In my experience with similar issues, it was never quite that black and white. There may well be a mix of both truth and politically-motivated exaggeration to any evaluation. I have a friend who brilliantly navigated these treacherous waters in the corporate world, and he taught me a very useful technique...

Start with brutal honesty. It will evaporate the reflexive defense shields we put up when confronted with unexpected and unpleasant words. Once those defensive blinders are off, you may find that you can agree with some or even all the complaints. This will help you separate the truth from the political points your evaluator may be trying to score.

Then, respond first with the points of agreement in this fashion - "I accept your criticism." It is an enormously powerful statement. By saying that, you are establishing yourself as a negotiating voice on equal footing rather than as a victim. You are essentially saying in four simple words that the criticism is only as powerful as you allow it to be. It also sets you up to reject other points you may not agree with from a position of an equal and reasoned negotiator - such as having a harder time accepting the timing and manner in it was presented - that it precluded your ability to take corrective action sooner.

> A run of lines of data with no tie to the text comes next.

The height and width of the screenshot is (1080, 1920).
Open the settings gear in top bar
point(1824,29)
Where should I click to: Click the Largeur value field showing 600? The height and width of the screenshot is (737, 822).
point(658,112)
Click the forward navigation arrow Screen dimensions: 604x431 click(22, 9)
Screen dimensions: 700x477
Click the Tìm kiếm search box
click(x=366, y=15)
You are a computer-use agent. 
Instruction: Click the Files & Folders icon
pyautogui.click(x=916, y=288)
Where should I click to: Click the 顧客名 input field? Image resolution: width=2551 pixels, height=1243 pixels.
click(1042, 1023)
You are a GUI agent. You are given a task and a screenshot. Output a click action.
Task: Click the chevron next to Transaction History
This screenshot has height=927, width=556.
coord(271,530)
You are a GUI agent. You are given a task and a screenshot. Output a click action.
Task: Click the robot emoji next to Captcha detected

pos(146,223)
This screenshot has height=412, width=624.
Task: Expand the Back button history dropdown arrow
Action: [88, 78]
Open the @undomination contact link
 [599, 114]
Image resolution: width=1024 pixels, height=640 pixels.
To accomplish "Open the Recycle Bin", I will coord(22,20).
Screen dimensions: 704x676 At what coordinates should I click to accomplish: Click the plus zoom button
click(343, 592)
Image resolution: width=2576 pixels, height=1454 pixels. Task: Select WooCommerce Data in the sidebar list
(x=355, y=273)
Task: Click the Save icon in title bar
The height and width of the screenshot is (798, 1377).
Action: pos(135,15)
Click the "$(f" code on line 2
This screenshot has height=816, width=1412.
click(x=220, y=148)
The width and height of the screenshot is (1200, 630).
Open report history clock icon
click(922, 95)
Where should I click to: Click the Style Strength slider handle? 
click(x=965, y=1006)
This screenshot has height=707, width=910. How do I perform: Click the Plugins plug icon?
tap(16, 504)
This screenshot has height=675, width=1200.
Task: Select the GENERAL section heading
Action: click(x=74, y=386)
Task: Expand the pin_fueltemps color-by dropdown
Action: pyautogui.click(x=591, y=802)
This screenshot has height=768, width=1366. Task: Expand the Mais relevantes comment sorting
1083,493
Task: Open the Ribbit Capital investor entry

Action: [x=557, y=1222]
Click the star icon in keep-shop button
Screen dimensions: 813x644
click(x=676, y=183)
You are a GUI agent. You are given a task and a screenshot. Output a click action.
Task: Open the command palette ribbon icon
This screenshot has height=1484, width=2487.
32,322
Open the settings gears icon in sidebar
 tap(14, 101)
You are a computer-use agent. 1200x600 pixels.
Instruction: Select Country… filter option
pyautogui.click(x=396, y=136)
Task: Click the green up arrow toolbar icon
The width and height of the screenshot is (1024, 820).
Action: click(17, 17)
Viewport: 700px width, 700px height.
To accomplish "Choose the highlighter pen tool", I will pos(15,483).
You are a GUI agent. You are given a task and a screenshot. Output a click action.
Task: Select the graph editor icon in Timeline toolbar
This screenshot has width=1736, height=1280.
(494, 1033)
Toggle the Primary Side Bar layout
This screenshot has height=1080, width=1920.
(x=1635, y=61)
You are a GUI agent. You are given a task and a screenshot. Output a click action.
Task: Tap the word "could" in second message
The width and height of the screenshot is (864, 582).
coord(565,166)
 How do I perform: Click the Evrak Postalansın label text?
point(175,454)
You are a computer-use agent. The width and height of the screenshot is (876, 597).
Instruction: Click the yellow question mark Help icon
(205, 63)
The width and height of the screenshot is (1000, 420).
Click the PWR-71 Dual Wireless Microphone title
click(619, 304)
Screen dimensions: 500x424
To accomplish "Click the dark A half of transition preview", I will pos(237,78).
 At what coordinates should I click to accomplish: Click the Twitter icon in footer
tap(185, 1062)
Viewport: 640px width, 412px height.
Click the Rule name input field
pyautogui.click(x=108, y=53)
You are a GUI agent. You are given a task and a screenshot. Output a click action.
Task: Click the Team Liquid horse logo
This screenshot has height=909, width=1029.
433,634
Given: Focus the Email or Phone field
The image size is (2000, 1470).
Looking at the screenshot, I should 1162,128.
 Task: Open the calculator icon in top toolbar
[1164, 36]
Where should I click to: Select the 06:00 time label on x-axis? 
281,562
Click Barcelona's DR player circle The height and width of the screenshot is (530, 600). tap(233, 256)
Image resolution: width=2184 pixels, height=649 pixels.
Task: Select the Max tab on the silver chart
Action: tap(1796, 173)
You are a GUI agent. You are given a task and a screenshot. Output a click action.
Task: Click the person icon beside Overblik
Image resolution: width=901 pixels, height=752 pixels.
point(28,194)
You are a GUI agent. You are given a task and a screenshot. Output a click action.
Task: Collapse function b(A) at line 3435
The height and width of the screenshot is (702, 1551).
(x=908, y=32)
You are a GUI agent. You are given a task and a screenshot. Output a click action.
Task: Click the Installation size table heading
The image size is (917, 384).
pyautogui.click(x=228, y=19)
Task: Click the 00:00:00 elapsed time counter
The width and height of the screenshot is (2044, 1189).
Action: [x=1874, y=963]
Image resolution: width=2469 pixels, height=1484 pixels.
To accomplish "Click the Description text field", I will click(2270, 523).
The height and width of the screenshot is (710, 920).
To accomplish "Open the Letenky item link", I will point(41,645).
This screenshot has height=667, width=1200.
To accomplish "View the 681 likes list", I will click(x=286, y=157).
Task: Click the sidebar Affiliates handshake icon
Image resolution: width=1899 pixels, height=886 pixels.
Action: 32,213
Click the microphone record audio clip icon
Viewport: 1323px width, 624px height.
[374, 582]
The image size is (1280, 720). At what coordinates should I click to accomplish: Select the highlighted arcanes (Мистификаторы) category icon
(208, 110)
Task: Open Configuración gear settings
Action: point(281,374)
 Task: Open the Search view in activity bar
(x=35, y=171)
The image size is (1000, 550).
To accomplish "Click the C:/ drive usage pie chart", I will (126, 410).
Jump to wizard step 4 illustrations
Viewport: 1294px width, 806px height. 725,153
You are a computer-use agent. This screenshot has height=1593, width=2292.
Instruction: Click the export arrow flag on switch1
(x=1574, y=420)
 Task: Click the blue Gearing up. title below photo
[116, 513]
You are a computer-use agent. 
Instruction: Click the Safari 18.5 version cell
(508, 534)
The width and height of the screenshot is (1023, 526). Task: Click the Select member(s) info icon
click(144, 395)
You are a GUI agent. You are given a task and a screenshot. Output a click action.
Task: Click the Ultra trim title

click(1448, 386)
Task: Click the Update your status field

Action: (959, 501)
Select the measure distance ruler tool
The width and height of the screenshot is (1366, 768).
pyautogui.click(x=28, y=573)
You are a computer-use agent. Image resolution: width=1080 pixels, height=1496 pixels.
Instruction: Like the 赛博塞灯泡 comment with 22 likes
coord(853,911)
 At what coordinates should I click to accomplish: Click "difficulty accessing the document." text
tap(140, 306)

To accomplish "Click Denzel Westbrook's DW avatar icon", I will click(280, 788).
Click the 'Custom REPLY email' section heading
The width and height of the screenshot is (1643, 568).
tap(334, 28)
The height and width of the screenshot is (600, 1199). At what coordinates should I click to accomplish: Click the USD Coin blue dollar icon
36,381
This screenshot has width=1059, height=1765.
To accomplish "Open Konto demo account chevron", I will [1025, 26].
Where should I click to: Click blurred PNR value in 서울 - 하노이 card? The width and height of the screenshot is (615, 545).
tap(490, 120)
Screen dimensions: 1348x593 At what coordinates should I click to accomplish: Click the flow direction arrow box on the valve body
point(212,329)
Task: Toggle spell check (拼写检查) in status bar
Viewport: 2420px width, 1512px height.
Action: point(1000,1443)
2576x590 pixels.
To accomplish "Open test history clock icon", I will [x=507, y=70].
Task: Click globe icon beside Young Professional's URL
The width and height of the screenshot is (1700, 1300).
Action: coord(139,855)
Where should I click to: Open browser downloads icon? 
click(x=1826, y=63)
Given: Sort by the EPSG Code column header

That by the way is not your failure, but a failure of management. But first accept the criticism you honestly agree with. That tells them everything they really need to know, and breaks their battle charge, opening the best possibility for true discussion on those points you do not accept.

As a CSA victim, my subjugation to the whims of my abuser ultimately was a failed negotiation. I can see that now. I was 12, and he was 15. And even though I was smarter than him, I yielded because I believed he held better cards against me, and that I would lose if I played my hand. That set me up for years of being the victim to everyone around me. Part of my healing has been to step up to the plate when challenged - not as a poor and unfairly-treated victim, but as a negotiator with the courage to face the other person. But that only works if I am first willing to face myself.

It's only my opinion, but I hope that helps you.